* _GOAL OF THE EXERCISE_: A single number is the answer here: how many lines of the entries contain "agent"?

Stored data
-----
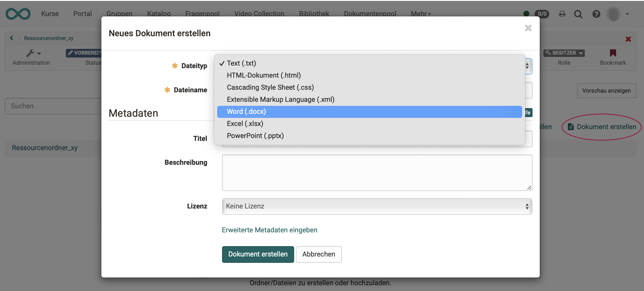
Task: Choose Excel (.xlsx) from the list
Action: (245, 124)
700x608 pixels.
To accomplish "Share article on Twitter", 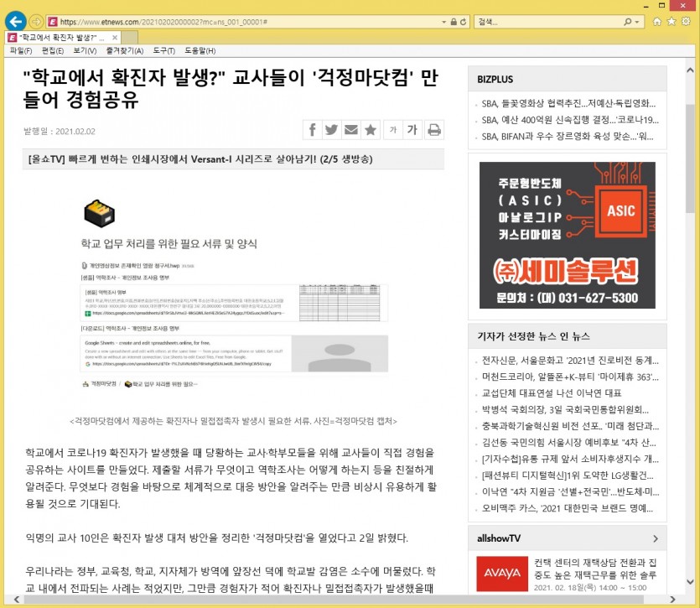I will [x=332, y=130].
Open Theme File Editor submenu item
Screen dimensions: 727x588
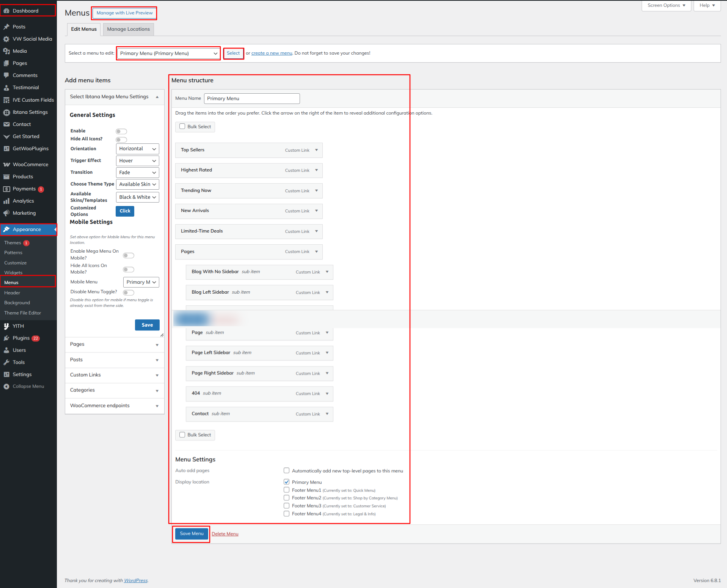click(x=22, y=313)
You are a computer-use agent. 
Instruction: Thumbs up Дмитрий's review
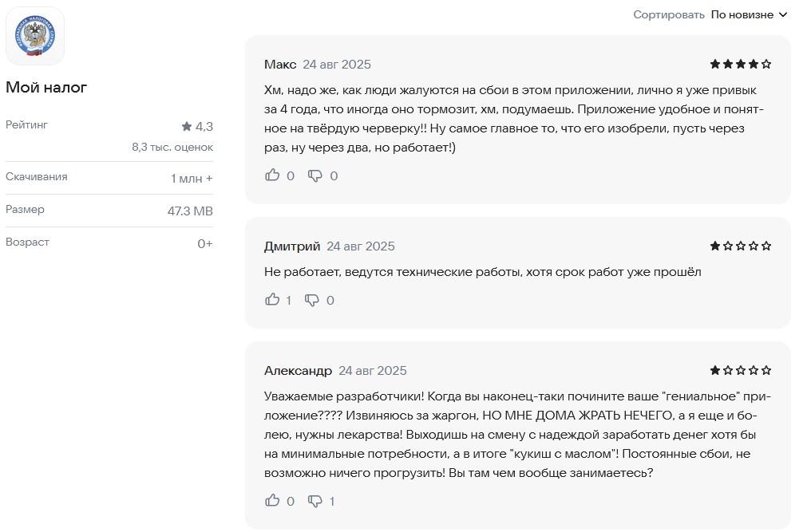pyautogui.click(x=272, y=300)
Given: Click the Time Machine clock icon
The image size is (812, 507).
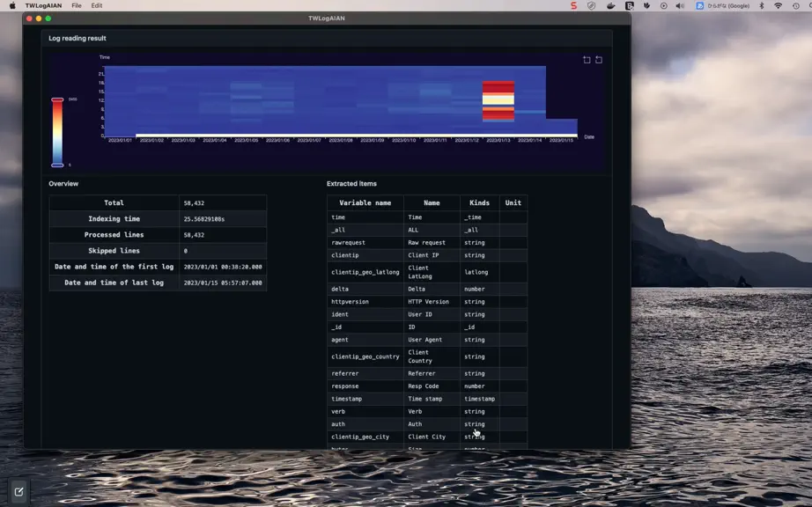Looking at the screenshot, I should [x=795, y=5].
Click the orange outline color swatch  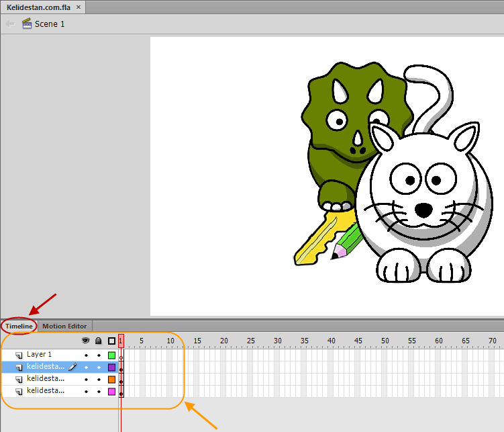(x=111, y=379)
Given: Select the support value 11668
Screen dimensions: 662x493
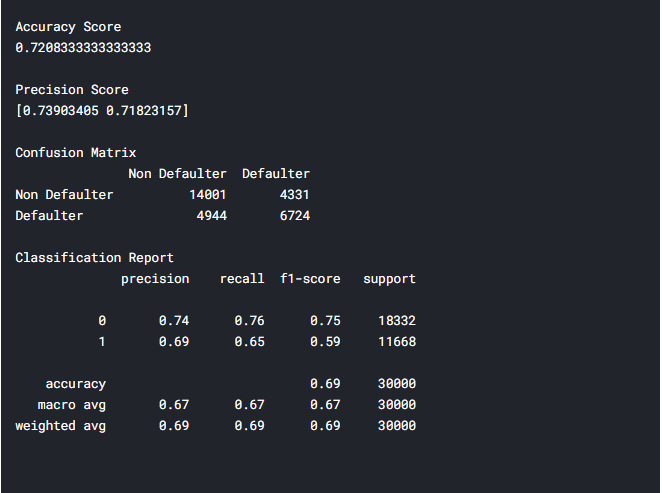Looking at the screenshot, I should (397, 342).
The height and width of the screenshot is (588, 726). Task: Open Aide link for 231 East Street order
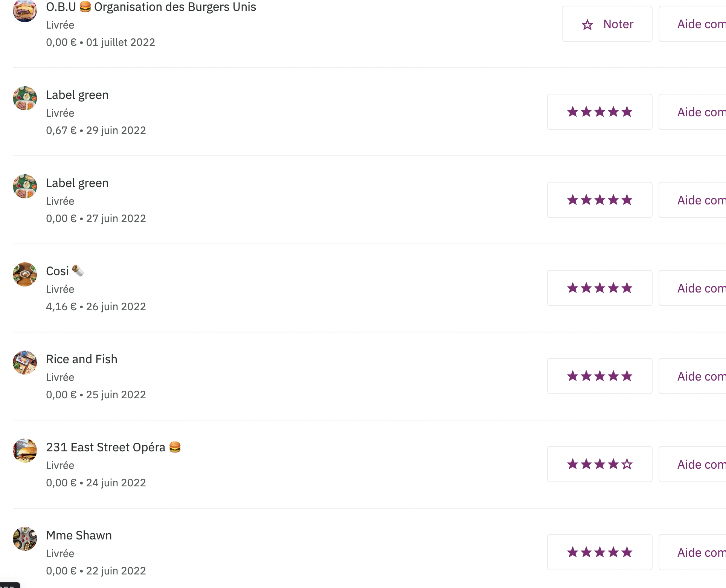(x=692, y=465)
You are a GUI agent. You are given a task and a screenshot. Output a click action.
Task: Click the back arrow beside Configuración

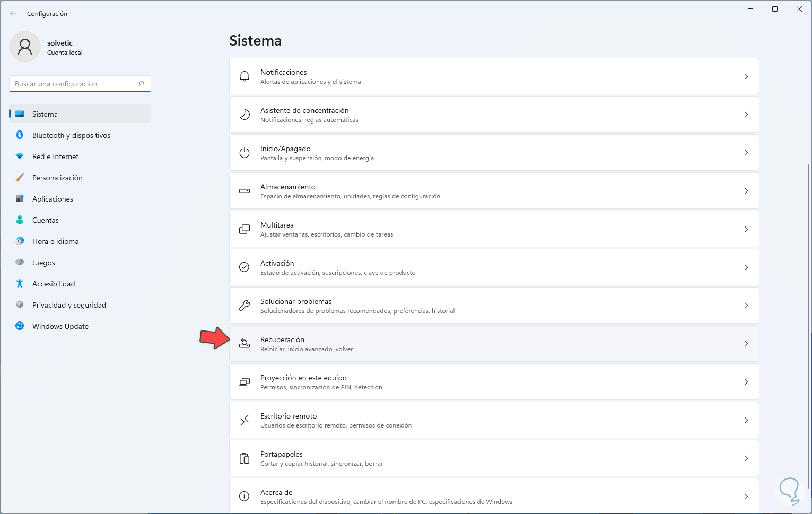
-----
* _SOLVED EXERCISE_: 2